YorkHost - Infrastructure Virtualisation Upgrade – Maintenance details

All systems operational

Infrastructure Virtualisation Upgrade

Completed
Scheduled for November 06, 2025 at 7:30 AM – 9:30 AM

Affects

Virtualization Infrastructure

Under maintenance from 7:30 AM to 9:30 AM

PVE 01

Under maintenance from 7:30 AM to 9:30 AM

Web

Under maintenance from 7:30 AM to 9:30 AM

Plesk Web01

Under maintenance from 7:30 AM to 9:30 AM

Updates
  • Completed
    November 06, 2025 at 9:30 AM
    Completed
    November 06, 2025 at 9:30 AM

    Status: ⚙️ Completed (Partial Success)
    Date: November 6, 2025
    Start Time: 08:30 AM
    Completion: ~10:00 PM

    As part of YorkHost’s infrastructure enhancement program, a multi-layer maintenance operation was conducted across several environments, including PVE-01, PVE-05, and the management hypervisor (MGMT). The objective was to reinforce virtualization performance, storage reliability, and scalability.


    🔧 Objectives

    1. Install a new SSD on PVE-01 to improve I/O performance and replace the old drive.

    2. Deploy PVE-05, a new hypervisor expanding the cluster’s compute capacity.

    3. Upgrade the management PVE node to strengthen orchestration and monitoring.


    🧩 Technical Summary

    • The old SSD on PVE-01 was successfully removed and replaced with a new Samsung QVO.

    • The new drive was detected but marked “foreign” by the RAID controller (Dell PERC H710).

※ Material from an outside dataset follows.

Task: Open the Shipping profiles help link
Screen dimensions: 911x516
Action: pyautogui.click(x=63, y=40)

    • This prevented its integration into Proxmox. A reset of the RAID configuration was attempted, but the issue persisted.

    • A follow-up maintenance (~30 minutes) will be planned to reinitialize the controller and finalize the integration.

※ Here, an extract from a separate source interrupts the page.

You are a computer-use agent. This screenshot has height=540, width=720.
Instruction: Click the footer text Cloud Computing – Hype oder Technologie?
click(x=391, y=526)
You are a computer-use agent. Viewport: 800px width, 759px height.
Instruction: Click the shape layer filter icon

    Parallel to this, the PVE-05 setup began. Base installation and network configuration are complete, with final cluster integration expected within 24 hours.
    The MGMT hypervisor was upgraded, improving internal tools and monitoring, but a few misconfigurations created temporary bottlenecks, delaying completion.


    🖥️ Concurrent Operations

    This maintenance coincided with other internal tasks, including interventions on:

    • Several dedicated servers belonging to client infrastructure.

    • Two game nodes undergoing updates and hardware adjustments.

    While these parallel operations were all part of ongoing optimization efforts, scheduling too many maintenance actions within such a short timeframe led to resource overlap and reduced operational efficiency.
    Future procedures will be better spaced and independently scheduled to maintain focus and execution quality.


    ⚠️ Operational Observations

    The planned 30-minute window extended due to:

    • RAID configuration anomalies.

    • Additional diagnostics and reinitialization steps.

    • Cumulative delays from concurrent tasks.

    The late timing also increased operational strain and fatigue, further impacting response times.


    📅 Improvements for Future Maintenance

    • Plan interventions individually and earlier in the day to reduce operational pressure.

    • Avoid simultaneous maintenance across multiple systems unless strictly necessary.

    • Implement structured scheduling and task dependencies to ensure workflow separation.

    • Prepare spare hardware and validated RAID configurations before intervention.


    ✅ Next Steps

    1. Schedule short maintenance to finalize SSD setup on PVE-01.

    2. Complete PVE-05 activation and synchronization.

    3. Validate inter-node monitoring and backup consistency.

    Despite partial complications, all systems are stable, and YorkHost engineering teams remain committed to improving reliability and service continuity across the infrastructure.
    End of Report.

  • Planned
    November 06, 2025 at 7:30 AM
    Planned
    November 06, 2025 at 7:30 AM

    As part of our ongoing virtualization infrastructure improvements, a maintenance operation is scheduled on PVE-01 to install an additional SSD aimed at enhancing storage performance and system reliability.

    ⏱️ Estimated duration: up to 30 minutes
    ⚠️ Expected impact: temporary interruption of hosted services, including Plesk

    This upgrade is part of our continuous effort to ensure optimal performance and service stability across all environments.
    Our engineering teams will closely monitor the operation to minimize downtime and ensure a swift restoration of all services.